Some records:
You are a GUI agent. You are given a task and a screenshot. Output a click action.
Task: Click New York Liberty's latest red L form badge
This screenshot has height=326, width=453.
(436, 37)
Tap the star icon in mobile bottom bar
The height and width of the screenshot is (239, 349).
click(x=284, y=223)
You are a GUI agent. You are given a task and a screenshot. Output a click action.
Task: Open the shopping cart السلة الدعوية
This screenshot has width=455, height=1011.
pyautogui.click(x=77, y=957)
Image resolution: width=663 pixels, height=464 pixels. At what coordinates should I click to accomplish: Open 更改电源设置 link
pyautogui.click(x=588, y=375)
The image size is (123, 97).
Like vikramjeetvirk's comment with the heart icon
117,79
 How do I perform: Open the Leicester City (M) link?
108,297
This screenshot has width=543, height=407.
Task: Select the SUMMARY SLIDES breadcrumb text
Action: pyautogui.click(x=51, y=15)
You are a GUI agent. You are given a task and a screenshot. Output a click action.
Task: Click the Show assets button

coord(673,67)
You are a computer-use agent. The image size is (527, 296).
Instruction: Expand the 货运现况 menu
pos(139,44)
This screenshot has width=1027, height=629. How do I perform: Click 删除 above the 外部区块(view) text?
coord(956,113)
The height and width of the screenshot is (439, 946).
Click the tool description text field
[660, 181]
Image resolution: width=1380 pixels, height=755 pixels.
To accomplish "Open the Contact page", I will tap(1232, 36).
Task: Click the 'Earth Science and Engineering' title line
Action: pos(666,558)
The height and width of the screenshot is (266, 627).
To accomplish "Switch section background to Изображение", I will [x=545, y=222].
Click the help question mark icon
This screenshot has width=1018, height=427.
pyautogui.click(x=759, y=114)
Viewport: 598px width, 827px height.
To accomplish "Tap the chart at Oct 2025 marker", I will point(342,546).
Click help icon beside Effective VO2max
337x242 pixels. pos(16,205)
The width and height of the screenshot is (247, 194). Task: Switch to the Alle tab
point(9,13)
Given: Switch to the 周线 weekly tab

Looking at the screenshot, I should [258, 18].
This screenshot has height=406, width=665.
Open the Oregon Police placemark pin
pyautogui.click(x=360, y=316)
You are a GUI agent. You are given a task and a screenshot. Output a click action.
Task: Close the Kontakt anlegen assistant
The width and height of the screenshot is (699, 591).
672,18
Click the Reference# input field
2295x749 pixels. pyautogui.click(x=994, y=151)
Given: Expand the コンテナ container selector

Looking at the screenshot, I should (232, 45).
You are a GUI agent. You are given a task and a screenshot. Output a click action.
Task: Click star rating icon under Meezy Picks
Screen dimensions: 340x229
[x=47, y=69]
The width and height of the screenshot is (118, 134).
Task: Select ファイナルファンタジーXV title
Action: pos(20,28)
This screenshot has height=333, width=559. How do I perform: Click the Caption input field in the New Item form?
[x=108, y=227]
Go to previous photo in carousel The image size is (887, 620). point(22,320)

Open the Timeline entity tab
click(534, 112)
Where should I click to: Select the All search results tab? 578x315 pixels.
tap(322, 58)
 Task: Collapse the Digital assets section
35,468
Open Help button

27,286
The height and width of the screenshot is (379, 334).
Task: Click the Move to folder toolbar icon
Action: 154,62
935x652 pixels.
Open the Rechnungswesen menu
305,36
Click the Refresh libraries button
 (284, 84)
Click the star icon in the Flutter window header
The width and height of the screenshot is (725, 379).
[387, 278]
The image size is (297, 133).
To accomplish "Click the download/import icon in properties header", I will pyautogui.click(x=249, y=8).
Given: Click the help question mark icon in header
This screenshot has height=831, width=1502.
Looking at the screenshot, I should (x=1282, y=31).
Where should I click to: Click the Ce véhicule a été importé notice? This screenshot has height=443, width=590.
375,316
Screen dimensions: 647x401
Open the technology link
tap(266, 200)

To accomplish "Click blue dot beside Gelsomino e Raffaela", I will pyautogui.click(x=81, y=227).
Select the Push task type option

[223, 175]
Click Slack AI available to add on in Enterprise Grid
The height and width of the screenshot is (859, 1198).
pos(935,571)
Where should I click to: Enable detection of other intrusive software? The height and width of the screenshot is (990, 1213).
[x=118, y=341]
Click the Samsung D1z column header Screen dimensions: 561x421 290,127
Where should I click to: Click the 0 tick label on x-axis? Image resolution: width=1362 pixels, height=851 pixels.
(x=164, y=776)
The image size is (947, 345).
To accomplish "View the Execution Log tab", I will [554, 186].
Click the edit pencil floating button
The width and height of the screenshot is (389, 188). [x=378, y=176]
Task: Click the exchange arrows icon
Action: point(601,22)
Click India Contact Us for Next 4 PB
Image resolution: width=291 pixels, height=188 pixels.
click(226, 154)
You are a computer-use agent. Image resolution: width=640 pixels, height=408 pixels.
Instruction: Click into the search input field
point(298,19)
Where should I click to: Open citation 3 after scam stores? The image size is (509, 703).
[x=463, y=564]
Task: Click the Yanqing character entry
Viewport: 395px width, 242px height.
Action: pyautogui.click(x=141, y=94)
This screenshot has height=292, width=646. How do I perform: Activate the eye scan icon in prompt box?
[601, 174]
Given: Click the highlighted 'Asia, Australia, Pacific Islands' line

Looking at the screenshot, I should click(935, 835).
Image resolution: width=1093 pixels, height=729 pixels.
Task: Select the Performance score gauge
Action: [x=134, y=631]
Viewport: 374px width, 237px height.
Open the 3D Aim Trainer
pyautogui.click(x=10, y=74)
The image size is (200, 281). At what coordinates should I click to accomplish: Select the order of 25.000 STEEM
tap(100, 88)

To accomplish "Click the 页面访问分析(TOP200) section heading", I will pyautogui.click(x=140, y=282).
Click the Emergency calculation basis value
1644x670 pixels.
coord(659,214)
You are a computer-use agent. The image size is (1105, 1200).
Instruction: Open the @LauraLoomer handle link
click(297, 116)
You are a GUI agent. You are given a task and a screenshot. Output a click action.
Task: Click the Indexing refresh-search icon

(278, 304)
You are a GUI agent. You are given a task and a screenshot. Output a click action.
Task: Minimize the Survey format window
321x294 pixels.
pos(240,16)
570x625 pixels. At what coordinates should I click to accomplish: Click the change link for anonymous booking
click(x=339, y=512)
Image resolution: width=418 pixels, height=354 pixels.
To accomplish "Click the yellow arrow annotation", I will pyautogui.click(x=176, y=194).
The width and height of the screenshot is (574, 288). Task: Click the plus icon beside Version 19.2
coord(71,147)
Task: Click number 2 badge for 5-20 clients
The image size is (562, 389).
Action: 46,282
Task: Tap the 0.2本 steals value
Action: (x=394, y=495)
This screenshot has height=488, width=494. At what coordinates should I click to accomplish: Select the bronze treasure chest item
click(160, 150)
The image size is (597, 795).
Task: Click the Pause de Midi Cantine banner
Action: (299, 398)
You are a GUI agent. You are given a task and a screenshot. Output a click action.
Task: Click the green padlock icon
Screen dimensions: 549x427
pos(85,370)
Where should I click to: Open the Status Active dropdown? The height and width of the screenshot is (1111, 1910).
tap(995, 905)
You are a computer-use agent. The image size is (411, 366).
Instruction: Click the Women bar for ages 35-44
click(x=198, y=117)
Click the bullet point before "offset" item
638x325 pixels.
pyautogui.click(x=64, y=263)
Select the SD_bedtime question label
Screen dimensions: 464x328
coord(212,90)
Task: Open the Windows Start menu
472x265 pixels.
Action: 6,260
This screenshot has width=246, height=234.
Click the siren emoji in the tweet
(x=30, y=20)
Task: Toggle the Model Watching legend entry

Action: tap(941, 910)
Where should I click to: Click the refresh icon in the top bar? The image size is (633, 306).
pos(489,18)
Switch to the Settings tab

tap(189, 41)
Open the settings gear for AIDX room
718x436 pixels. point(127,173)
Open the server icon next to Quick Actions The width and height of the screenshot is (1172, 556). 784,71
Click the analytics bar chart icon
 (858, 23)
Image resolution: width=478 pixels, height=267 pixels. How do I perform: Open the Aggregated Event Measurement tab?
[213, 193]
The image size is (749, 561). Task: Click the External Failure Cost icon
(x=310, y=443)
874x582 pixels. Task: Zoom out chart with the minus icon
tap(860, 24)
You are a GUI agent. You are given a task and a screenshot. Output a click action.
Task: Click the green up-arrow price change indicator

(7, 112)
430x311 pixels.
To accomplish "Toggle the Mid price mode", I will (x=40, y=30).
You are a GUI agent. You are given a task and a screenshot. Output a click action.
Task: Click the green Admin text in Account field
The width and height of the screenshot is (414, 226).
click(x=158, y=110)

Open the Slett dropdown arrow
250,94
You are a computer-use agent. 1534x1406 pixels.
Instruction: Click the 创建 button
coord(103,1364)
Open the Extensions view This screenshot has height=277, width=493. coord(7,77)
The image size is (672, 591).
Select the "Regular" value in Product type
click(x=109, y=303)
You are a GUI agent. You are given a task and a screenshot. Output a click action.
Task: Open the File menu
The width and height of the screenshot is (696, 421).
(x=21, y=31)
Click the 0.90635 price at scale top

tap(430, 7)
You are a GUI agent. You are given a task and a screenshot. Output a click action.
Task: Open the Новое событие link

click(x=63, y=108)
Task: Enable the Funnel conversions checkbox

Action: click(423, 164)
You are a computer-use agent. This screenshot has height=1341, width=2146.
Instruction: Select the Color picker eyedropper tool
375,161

Stated exercise: Write out the material from its first line through the line containing "337x242 pixels. pos(16,205)", swapping "GUI agent" for "screen helper" and leaving everything else unchanged.

Expected answer:
You are a screen helper. You are given a task and a screenshot. Output a click action.
Task: Click New York Liberty's latest red L form badge
This screenshot has height=326, width=453.
(436, 37)
Tap the star icon in mobile bottom bar
The height and width of the screenshot is (239, 349).
click(x=284, y=223)
You are a screen helper. You are given a task and a screenshot. Output a click action.
Task: Open the shopping cart السلة الدعوية
This screenshot has width=455, height=1011.
pyautogui.click(x=77, y=957)
Image resolution: width=663 pixels, height=464 pixels. At what coordinates should I click to accomplish: Open 更改电源设置 link
pyautogui.click(x=588, y=375)
The image size is (123, 97).
Like vikramjeetvirk's comment with the heart icon
117,79
 How do I perform: Open the Leicester City (M) link?
108,297
This screenshot has width=543, height=407.
Task: Select the SUMMARY SLIDES breadcrumb text
Action: pyautogui.click(x=51, y=15)
You are a screen helper. You are given a task and a screenshot. Output a click action.
Task: Click the Show assets button

coord(673,67)
You are a computer-use agent. The image size is (527, 296).
Instruction: Expand the 货运现况 menu
pos(139,44)
This screenshot has width=1027, height=629. How do I perform: Click 删除 above the 外部区块(view) text?
coord(956,113)
The height and width of the screenshot is (439, 946).
Click the tool description text field
[660, 181]
Image resolution: width=1380 pixels, height=755 pixels.
To accomplish "Open the Contact page", I will tap(1232, 36).
Task: Click the 'Earth Science and Engineering' title line
Action: pos(666,558)
The height and width of the screenshot is (266, 627).
To accomplish "Switch section background to Изображение", I will [x=545, y=222].
Click the help question mark icon
This screenshot has width=1018, height=427.
pyautogui.click(x=759, y=114)
Viewport: 598px width, 827px height.
To accomplish "Tap the chart at Oct 2025 marker", I will point(342,546).
Click help icon beside Effective VO2max
337x242 pixels. pos(16,205)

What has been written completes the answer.